3. We must love others with an unconditional, transforming love. That love should be embodied in our actions, ideas, beliefs, our public and our private lives.
4. We must be discerning about culture, “discovering points of disagreement between our faith and culture by listening to both, then choosing a path that pleases God.” We must practice “selective acculturation, allowing ourselves to experience resonance with art that connects us with the joy pain and realities of our fellow humans, while also identifying and guarding against dissonant values, ideas, belief and behavior.”
5. We must build community with other believers, because we are all aliens in this world. We long for a place to be encouraged, to fellowship and to belong.
6. We must observe the culture we live in (almost like anthropologists) so that we can find the most effective entry point for each person or group and communicate using an appropriate language and illustrations. We must also care deeply about people. We bridge cultural knowledge to our Christian experience and understanding.

Staub ends with a chapter to artists and creatives, saying they will lead us into the “cultural renaissance” we’ve been waiting for. He offers some good insights and advice to artists (used broadly), particularly around being authentic and striving for excellence, not just trying to be “Christian.” He offers a quote from CS Lewis saying “we don’t need Christian writers, we need great writers who are Christian.”

If I had to cite anything negative about the book, it would be that Staub uses an overwhelming number of quotes (albeit some great quotes), and sometimes references the same quote multiple times. During the first section of the book, he comes off as a little preachy, but I chalk that up to his passion for the topic.

I was pleased that he offered solutions, not just complaints about society and Christianity. I also appreciated his unwavering support of being strong in your faith, and at the same time understanding the culture.

I highly encourage you to pick up this book and read it. When you do, come back and tell me what you think. Personally, I’m excited and energized about being a “culturally savvy Christian.”
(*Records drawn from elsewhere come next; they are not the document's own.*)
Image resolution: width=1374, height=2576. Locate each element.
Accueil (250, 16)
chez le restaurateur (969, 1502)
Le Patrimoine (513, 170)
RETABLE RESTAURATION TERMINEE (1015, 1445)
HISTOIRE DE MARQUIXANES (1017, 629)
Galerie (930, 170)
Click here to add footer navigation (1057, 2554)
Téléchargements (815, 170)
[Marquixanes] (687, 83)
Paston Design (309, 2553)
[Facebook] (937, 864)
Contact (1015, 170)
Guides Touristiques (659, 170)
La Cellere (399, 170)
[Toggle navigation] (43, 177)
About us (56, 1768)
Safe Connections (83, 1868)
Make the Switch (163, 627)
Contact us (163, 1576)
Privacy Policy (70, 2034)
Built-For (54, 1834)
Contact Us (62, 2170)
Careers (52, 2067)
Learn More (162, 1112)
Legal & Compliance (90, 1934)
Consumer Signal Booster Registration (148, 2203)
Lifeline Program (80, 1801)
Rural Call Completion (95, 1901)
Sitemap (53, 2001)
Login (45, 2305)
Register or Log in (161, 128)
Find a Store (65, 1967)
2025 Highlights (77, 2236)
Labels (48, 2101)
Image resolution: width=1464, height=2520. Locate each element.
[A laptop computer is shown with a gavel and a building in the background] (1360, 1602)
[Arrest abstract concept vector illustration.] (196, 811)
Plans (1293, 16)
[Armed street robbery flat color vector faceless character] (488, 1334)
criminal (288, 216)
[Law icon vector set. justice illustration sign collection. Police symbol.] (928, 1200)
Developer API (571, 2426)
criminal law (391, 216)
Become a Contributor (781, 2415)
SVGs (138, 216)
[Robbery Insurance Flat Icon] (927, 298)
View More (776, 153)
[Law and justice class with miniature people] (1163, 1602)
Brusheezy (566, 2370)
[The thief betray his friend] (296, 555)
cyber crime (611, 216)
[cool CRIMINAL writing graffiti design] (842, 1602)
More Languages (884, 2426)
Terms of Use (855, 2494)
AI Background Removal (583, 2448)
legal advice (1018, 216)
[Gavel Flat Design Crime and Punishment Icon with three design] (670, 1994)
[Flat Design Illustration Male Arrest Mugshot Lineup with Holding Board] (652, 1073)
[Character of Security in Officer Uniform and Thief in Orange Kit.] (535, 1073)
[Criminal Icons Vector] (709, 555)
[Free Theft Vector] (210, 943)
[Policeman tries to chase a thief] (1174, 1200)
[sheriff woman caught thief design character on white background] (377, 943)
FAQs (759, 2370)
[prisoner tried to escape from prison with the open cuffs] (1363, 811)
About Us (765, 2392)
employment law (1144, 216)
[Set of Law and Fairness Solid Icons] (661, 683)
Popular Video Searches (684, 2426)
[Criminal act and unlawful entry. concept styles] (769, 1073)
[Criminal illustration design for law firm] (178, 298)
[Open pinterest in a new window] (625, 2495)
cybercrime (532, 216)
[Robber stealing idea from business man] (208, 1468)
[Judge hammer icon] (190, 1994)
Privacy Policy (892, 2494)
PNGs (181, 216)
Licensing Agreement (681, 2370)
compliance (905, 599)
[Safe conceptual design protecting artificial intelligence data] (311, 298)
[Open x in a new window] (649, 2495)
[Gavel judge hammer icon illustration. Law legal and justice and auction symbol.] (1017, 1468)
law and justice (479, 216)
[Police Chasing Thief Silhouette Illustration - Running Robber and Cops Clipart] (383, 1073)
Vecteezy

A few more quotes (among many, many) I appreciated:
“People who believe they know the truth need to realize that cultural influence requires more than knowing the story; it requires telling it thoughtfully and artistically. Never has there been a greater need for wise, gifted storytellers who understand the story we are in and can communicate a better way gracefully and truthfully.”

“Today, the toughest test we can apply is to ask whether the media items we consume represent the highest and best spiritually, intellectually and aesthetically.”

“Culturally savvy artists do not expect their work to be accepted because they are Christian, but because their art is good.”

3 comments:

Mark Goodyear said...

Ha! Small world. I'm interviewing Dick Staub about this book on Monday.

I'm finishing up the first section still, and I noticed that he was definitely a little doomsday there. I look forward to the two sections where he promises to be more positive.

spaghettipie said...

MG - That's cool; where will it be published?

For me, the first section came off as the most "preachy" and while full of interesting information, it definitely begged the question of what to do about it. I was a little concerned that he wouldn't adequately address a solution, but was pleased with the end result. It's not that everything he is saying is revolutionary, but he articulates well many things I've been thinking about lately, particularly in regard to restoring community and being authentic.

I'll be interested to read your interview, as well as hear your thoughts once you have finished.

Charity Singleton said...

This was a great review, definitely the kind of stuff I was wondering about the book. I am definitely going to pick it up. I thought the part about reclaiming our humanness, not in salvation or evangelism, but in glorifying him and bearing his image. How interesting. The cultural rennaissance bit was interesting too! Thanks for posting this.